Please quote the material below word for word, reproducing every line without changing anything.

---------- RECORDS TO PROCESS ----------

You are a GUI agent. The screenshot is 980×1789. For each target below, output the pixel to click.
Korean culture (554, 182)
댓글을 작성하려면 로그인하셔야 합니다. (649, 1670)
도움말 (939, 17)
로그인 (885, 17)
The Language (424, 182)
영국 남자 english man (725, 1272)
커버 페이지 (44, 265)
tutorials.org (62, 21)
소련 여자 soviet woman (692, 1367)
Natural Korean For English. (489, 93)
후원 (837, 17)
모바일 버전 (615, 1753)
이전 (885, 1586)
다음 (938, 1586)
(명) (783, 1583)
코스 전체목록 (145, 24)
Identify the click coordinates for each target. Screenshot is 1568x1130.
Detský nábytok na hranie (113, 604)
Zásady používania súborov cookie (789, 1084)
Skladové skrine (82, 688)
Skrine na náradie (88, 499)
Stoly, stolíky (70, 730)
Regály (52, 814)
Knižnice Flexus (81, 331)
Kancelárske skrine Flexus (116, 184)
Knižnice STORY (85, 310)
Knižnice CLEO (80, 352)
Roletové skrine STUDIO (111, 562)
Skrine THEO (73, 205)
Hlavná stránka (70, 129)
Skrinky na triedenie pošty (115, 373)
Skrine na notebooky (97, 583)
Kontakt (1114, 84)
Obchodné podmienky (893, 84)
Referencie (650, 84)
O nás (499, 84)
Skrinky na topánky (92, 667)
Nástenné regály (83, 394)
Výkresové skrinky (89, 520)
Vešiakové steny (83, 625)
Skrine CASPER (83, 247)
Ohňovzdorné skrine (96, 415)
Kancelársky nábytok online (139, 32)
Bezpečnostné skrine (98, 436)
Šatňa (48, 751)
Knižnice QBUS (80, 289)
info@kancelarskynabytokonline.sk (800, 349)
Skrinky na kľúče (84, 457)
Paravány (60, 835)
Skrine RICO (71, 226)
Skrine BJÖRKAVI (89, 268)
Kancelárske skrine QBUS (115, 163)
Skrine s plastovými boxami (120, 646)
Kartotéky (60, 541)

----------

THE SOLUTION —
You are a GUI agent. The screenshot is 980×1789. For each target below, output the pixel to click.
Korean culture (554, 182)
댓글을 작성하려면 로그인하셔야 합니다. (649, 1670)
도움말 (939, 17)
로그인 (885, 17)
The Language (424, 182)
영국 남자 english man (725, 1272)
커버 페이지 (44, 265)
tutorials.org (62, 21)
소련 여자 soviet woman (692, 1367)
Natural Korean For English. (489, 93)
후원 (837, 17)
모바일 버전 (615, 1753)
이전 (885, 1586)
다음 (938, 1586)
(명) (783, 1583)
코스 전체목록 (145, 24)
Identify the click coordinates for each target. Screenshot is 1568x1130.
Detský nábytok na hranie (113, 604)
Zásady používania súborov cookie (789, 1084)
Skladové skrine (82, 688)
Skrine na náradie (88, 499)
Stoly, stolíky (70, 730)
Regály (52, 814)
Knižnice Flexus (81, 331)
Kancelárske skrine Flexus (116, 184)
Knižnice STORY (85, 310)
Knižnice CLEO (80, 352)
Roletové skrine STUDIO (111, 562)
Skrine THEO (73, 205)
Hlavná stránka (70, 129)
Skrinky na triedenie pošty (115, 373)
Skrine na notebooky (97, 583)
Kontakt (1114, 84)
Obchodné podmienky (893, 84)
Referencie (650, 84)
O nás (499, 84)
Skrinky na topánky (92, 667)
Nástenné regály (83, 394)
Výkresové skrinky (89, 520)
Vešiakové steny (83, 625)
Skrine CASPER (83, 247)
Ohňovzdorné skrine (96, 415)
Kancelársky nábytok online (139, 32)
Bezpečnostné skrine (98, 436)
Šatňa (48, 751)
Knižnice QBUS (80, 289)
info@kancelarskynabytokonline.sk (800, 349)
Skrinky na kľúče (84, 457)
Paravány (60, 835)
Skrine RICO (71, 226)
Skrine BJÖRKAVI (89, 268)
Kancelárske skrine QBUS (115, 163)
Skrine s plastovými boxami (120, 646)
Kartotéky (60, 541)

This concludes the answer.